Und nein, das Einschalten der Legacy-PTYS bringt auch nichts. Schon probiert. 

Eine 2. Sache, die mir zum Denken gegeben hat:

Als User konnte ich den X-Server erst starten, als ich meinen User in die Gruppe tty eingetragen habe. Das hab ich früher auch nie gebraucht. 

Bei meinem Notebook (PentiumIII, openrc-0.30) funktioniert das Ganze ohne Gruppe tty. Auch den ganze Müll mit devpts brauch ich da nicht (Init-Script, fstab). 

Hab ich was falsch konfiguriert?Last edited by musv on Wed Feb 18, 2009 3:20 pm; edited 1 time in total

----------

## Ampheus

Du verwendest openrc, richtig? Ich hatte dasselbe Problem. Versuch es mit einer anderen Version von openrc.

----------

## Max Steel

Mit openrc 0.4.2 funktioniert es hier.

devfs ist hier im sysinit-runlevel.

----------

## musv

Jetzt wo du's sagst, hab ich da glatt mal nachgesehen. Und stimmt imsysinit ist es bei mir auch drin. 

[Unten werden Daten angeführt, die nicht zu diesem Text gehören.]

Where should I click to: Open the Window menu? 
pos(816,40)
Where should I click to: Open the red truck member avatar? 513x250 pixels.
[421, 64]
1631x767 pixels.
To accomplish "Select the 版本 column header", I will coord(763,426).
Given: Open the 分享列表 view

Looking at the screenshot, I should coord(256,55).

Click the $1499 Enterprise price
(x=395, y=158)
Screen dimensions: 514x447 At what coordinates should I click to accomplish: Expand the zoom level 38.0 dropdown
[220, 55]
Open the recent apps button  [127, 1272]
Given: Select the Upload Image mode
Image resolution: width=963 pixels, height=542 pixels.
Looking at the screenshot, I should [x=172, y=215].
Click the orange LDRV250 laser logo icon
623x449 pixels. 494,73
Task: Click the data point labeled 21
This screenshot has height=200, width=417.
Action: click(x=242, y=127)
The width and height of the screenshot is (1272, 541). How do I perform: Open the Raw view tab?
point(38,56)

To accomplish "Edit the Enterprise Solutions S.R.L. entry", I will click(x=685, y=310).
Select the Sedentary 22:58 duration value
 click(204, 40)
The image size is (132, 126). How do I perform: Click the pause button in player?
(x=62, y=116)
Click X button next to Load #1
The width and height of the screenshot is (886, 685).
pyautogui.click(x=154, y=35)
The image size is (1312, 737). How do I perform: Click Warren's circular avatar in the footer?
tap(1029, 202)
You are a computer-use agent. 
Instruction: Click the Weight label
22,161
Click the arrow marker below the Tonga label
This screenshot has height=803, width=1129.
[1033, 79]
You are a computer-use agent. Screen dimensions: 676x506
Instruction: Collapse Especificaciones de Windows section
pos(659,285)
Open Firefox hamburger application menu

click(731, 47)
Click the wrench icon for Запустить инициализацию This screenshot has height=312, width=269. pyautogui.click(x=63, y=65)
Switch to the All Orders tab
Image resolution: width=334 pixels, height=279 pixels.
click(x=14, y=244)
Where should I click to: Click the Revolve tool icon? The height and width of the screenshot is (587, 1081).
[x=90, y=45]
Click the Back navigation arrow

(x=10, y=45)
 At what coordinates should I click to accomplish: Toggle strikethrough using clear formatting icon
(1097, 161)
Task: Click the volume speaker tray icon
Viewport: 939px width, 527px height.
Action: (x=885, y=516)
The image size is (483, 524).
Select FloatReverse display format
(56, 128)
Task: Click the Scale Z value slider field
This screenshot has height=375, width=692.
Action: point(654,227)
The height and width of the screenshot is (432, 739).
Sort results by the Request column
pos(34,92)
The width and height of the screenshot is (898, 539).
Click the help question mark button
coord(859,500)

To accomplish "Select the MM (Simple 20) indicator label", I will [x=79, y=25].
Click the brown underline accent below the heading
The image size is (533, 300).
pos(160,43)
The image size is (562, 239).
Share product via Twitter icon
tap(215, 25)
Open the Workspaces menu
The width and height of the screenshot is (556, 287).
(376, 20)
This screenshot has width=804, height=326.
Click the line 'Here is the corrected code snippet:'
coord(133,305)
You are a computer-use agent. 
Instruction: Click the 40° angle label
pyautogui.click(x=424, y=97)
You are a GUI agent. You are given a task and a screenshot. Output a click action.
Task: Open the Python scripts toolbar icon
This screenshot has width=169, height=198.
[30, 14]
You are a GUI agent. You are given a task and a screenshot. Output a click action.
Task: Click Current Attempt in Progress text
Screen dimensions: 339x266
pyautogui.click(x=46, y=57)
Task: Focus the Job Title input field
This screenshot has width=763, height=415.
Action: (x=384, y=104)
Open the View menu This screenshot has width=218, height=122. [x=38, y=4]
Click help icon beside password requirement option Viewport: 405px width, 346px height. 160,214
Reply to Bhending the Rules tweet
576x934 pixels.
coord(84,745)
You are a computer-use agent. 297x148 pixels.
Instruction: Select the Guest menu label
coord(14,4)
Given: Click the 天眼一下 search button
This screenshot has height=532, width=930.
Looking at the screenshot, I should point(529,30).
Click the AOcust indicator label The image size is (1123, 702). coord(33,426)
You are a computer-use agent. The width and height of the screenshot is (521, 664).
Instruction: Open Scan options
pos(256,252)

Bleibt nur die Frage, warum es dann trotzdem nicht funktioniert. 

Ampheus: Ja, openrc-0.42. Aber wenn es bei Max funktioniert, wird die 0.41 wohl keine Verbesserung bringen. Und eine andere Version ist im Portage nicht enthalten.

----------

## Max Steel

evtl. gibt es noch eine Kernel-Einstellung die du übersehen hast.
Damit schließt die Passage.